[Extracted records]
⁂
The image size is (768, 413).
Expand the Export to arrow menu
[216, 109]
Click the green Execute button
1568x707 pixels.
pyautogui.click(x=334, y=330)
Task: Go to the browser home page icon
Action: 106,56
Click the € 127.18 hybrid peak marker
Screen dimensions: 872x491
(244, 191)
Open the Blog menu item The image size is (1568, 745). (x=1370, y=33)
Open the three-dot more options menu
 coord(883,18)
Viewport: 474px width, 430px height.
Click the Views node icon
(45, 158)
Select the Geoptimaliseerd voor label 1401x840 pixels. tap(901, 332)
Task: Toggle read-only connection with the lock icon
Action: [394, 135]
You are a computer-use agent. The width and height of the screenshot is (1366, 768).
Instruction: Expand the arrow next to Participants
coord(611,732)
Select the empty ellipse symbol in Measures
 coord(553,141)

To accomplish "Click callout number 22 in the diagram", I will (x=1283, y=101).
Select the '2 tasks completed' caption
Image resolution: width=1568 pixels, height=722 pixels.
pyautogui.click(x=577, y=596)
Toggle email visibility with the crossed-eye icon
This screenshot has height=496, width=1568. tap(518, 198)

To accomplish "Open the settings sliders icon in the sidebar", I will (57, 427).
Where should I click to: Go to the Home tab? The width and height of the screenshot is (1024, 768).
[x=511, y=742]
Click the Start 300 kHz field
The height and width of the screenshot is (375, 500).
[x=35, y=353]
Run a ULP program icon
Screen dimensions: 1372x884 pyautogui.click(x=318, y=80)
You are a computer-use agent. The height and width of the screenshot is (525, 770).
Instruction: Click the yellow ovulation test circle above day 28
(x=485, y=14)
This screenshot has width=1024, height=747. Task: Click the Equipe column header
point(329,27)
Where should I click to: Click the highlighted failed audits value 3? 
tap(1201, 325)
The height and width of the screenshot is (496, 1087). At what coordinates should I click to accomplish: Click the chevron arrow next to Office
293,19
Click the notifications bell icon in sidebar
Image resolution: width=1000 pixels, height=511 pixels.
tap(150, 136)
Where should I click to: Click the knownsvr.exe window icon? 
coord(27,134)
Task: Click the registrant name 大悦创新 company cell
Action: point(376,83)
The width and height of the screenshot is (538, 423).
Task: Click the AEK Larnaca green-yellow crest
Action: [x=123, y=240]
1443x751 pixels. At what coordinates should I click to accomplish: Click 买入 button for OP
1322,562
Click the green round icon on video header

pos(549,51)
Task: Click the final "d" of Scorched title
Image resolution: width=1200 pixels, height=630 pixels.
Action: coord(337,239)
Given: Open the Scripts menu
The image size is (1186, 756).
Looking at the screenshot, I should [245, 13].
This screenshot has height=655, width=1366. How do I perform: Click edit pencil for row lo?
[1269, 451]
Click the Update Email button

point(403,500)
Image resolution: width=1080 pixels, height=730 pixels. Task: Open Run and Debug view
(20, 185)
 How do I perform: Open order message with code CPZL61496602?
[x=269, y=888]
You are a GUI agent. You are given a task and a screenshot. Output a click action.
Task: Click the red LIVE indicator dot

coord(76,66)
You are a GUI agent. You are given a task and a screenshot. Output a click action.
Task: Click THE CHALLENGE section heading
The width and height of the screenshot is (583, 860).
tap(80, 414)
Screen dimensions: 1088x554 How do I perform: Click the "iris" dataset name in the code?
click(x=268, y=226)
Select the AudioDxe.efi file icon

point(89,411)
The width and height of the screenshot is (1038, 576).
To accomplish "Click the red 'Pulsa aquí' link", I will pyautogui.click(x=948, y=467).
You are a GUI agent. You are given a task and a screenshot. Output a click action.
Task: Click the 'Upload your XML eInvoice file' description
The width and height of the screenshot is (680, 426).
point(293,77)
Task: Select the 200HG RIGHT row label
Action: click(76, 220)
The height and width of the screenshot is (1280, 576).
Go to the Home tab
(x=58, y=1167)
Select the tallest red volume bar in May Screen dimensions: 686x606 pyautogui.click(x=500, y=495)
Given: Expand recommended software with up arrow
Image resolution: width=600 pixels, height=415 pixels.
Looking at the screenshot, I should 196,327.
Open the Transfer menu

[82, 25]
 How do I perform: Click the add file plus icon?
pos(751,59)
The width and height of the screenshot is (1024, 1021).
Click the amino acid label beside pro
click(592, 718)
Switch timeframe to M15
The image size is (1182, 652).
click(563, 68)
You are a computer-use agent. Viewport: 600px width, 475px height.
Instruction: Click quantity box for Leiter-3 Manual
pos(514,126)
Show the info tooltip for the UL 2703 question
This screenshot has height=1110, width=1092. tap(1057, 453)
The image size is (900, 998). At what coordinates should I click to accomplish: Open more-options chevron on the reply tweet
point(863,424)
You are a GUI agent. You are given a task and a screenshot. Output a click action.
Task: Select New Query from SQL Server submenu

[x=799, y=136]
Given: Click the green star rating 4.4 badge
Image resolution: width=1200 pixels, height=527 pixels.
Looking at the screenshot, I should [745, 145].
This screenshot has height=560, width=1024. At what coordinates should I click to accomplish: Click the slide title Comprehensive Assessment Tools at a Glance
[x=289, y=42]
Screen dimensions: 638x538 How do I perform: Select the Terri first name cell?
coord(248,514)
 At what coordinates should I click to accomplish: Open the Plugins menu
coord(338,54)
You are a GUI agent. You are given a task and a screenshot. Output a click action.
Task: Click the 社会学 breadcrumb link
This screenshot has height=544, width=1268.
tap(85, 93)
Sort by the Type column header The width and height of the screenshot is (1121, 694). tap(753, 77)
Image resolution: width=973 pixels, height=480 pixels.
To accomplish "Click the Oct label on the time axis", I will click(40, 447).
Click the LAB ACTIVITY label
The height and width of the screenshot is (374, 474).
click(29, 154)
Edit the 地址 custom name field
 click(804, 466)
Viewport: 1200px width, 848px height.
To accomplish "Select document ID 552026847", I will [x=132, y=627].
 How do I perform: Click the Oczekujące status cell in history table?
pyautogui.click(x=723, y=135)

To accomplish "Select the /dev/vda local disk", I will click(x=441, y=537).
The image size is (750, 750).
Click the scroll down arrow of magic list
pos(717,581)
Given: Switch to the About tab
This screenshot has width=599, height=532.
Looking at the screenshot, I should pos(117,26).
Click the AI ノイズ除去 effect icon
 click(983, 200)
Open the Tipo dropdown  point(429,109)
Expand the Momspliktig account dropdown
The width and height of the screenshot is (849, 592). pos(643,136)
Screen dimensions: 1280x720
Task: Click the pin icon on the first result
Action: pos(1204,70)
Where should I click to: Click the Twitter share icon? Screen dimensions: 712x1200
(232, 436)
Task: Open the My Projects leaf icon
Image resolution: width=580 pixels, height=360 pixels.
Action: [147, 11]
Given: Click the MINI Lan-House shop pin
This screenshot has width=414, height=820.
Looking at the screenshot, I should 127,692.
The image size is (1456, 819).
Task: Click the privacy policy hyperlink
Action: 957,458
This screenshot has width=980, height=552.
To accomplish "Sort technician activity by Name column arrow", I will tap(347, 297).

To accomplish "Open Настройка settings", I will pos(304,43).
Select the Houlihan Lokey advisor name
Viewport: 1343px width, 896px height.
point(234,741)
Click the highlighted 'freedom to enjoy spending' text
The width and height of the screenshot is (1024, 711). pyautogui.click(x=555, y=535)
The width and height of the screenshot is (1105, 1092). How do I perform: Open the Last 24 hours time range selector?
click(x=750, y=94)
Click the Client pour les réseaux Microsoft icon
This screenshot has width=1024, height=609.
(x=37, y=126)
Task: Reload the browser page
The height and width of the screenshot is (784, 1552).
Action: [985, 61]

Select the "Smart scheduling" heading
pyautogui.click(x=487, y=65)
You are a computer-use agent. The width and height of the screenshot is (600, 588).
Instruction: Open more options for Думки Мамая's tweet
⁂
- What is expected -
When you find a line in the records that contains the word "settings", copy it.

- Task answer -
To accomplish "Open the settings sliders icon in the sidebar", I will (57, 427).
To accomplish "Open Настройка settings", I will pos(304,43).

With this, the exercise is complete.